Harper, while not affected by the physical calamity of AIDS, suffers tremendously from Joe’s abandonment. Her suffering is profound and shatters her very ability to maintain a normal lifestyle as she spends days in a Mormon diorama room eating junk food, conversing with her hallucinations. She, like Prior, ultimately realizes what suffering means:
I feel like shit but I’ve never felt more alive. I’ve finally found the secret of all that Mormon energy. Devastation. That’s what makes people migrate, build things. Heartbroken people do it, people who have lost love (Kushner 253).
Suffering sparks motion, energy, migration, change—to accept suffering is to understand the possibility of progress. Harper is able to move forward with her life as she flies to San Francisco, and in the final words of the play, she says, “In this world, there is a kind of painful progress. Longing for what we’ve left behind, and dreaming ahead. At least I think so” (Kushner 275). Instead of denying her pain or attributing it to some grand idea, she takes it, “tangled and torn,” and uses it to reach something greater.

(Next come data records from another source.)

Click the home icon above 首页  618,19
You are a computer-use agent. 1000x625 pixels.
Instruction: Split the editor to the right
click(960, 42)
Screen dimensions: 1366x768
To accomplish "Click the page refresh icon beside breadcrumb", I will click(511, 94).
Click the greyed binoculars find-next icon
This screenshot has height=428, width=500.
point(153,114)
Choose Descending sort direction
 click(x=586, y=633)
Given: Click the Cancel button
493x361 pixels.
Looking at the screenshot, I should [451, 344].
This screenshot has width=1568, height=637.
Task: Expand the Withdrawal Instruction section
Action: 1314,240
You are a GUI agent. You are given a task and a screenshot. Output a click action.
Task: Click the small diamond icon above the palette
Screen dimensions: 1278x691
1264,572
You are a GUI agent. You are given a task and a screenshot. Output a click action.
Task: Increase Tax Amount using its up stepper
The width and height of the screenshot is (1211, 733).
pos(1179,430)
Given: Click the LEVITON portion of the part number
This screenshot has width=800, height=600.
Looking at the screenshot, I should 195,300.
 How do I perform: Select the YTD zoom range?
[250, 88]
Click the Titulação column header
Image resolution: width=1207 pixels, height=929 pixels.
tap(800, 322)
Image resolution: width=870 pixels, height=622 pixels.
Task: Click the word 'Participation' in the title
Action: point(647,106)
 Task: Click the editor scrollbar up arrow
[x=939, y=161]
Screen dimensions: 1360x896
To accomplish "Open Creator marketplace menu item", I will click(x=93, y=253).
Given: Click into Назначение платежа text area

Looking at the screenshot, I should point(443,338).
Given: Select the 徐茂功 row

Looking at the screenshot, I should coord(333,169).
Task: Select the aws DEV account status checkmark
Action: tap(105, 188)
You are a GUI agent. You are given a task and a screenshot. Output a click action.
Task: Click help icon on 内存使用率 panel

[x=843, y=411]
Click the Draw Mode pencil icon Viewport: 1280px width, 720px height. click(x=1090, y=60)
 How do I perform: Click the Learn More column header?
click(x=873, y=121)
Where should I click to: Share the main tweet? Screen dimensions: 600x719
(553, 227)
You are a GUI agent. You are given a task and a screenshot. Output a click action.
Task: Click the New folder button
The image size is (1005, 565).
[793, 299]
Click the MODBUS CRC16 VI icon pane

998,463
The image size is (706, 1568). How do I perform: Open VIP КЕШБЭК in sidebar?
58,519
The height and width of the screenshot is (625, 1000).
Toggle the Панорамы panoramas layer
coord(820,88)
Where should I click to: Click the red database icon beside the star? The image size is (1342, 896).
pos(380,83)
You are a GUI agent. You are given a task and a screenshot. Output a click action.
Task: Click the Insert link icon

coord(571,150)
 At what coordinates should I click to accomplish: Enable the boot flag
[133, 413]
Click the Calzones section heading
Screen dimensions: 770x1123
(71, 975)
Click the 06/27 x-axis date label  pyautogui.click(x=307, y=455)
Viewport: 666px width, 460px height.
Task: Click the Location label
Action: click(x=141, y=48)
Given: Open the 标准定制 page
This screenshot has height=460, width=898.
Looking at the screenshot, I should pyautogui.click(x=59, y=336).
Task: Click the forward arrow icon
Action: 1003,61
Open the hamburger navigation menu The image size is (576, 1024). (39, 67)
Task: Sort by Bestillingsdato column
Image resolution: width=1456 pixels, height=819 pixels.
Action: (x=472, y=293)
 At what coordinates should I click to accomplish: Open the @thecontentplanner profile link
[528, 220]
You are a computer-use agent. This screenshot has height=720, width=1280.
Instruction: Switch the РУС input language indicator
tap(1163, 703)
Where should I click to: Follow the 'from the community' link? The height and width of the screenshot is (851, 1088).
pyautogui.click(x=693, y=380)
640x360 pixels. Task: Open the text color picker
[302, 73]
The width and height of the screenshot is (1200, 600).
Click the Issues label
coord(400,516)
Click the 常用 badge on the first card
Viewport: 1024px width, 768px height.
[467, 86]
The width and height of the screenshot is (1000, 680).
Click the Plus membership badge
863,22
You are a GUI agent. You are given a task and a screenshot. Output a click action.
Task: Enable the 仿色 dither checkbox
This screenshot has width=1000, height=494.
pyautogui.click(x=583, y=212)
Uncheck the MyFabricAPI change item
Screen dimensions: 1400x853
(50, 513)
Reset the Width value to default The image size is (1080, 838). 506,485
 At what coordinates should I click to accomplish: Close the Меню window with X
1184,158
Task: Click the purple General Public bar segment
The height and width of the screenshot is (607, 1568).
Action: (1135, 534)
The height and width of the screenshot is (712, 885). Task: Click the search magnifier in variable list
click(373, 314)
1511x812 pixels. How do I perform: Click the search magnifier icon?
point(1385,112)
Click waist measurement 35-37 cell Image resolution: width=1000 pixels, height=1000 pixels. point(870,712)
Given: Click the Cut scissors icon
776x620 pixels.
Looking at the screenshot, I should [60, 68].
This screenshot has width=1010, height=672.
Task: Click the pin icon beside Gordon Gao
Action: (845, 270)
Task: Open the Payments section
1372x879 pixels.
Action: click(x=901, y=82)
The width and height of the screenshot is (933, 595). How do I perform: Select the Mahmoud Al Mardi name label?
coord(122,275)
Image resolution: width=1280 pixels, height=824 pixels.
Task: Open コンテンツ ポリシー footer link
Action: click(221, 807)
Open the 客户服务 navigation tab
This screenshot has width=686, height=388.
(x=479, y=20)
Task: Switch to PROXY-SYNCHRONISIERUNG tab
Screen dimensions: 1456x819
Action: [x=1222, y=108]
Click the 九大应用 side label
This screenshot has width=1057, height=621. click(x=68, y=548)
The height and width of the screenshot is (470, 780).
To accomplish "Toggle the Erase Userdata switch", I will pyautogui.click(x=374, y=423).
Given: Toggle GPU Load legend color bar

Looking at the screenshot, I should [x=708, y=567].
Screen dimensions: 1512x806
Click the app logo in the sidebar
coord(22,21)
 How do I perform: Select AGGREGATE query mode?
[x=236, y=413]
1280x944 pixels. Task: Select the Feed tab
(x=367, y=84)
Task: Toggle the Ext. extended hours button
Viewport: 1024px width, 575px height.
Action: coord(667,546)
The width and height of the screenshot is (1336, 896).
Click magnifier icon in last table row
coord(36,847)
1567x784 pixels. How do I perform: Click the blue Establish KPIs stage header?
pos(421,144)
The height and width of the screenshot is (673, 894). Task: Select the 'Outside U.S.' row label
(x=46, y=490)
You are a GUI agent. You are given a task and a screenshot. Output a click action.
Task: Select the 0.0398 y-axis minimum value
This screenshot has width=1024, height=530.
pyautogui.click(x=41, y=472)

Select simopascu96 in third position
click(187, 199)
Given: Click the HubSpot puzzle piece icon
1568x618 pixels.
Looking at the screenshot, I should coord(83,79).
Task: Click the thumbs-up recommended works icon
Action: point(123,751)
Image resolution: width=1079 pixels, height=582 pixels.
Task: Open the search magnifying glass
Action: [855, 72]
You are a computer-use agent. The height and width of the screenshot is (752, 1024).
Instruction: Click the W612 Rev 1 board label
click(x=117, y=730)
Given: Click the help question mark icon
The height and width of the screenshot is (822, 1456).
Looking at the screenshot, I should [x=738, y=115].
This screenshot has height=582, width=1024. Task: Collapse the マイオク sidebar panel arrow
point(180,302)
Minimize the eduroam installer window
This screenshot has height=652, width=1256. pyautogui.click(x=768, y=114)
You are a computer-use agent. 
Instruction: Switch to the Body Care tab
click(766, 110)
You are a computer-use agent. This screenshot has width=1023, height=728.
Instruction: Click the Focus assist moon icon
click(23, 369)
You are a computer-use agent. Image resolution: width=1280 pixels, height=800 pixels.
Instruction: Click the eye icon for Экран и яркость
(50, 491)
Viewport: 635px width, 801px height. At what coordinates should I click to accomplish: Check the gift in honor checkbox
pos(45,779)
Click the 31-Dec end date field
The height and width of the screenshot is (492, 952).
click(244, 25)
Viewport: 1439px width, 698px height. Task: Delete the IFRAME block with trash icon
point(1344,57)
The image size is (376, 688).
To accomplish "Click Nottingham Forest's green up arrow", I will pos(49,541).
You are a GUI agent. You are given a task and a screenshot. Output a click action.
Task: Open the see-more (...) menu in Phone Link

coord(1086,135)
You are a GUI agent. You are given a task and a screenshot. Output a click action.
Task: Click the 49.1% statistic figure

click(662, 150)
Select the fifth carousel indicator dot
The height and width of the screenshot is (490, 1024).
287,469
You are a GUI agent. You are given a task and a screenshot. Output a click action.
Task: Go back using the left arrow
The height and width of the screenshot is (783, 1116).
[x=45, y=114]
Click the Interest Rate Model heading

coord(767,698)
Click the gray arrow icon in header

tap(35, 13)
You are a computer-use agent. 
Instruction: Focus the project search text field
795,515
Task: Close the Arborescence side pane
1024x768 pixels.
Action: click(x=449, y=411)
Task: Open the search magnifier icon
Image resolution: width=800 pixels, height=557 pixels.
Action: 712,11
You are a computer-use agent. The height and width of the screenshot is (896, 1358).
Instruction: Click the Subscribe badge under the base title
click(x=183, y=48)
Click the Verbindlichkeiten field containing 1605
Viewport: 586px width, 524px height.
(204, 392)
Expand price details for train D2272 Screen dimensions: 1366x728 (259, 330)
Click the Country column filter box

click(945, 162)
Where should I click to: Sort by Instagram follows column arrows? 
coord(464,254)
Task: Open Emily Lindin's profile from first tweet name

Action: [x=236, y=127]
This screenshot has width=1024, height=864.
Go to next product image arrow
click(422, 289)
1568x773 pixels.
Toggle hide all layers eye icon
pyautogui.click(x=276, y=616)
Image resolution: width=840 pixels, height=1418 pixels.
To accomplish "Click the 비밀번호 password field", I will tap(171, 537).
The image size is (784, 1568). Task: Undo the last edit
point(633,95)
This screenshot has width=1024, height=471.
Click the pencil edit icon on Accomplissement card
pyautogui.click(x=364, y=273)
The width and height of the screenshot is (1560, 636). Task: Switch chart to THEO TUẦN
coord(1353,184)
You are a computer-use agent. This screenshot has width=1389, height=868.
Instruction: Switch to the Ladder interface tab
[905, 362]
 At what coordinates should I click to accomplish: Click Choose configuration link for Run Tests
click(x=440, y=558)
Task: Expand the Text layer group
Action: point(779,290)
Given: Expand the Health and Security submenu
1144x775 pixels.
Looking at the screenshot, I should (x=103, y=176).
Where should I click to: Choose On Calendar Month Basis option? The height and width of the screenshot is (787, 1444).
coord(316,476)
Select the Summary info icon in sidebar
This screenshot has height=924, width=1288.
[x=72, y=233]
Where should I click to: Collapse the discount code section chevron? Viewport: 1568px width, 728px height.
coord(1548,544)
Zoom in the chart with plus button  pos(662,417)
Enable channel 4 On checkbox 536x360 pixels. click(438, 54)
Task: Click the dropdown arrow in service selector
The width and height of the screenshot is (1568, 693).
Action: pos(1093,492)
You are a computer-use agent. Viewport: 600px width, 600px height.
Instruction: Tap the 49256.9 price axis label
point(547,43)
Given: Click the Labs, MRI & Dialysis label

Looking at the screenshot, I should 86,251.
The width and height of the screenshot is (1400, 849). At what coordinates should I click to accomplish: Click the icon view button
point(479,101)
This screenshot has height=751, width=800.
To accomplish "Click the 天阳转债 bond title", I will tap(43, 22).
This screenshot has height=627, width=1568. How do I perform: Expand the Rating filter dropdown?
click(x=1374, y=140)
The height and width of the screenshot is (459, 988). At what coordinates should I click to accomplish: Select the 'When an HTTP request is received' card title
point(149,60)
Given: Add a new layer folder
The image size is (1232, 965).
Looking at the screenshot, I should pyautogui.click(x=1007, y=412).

Both Dostoevsky’s Rebellion and Kushner’s Angels in America powerfully illustrate the futility of turning to abstractions as a means of distancing and dehumanizing the wrenching details of individual suffering. But we see in Kushner’s work not only a powerful illustration of this fatal mistake, but also a possible means of redemption. It is the bitter suffering of Prior and Harper during the aftermath of abandonment that proves pivotal in provoking change. It is perhaps the most devastating of events that ultimately prove instrumental in shaping our world’s future, planting the seeds of meaningful and profound progress. Through overwhelming pain comes change, proven as the characters in the play limp on, triumphing in their insistence on the blessing of “more life.”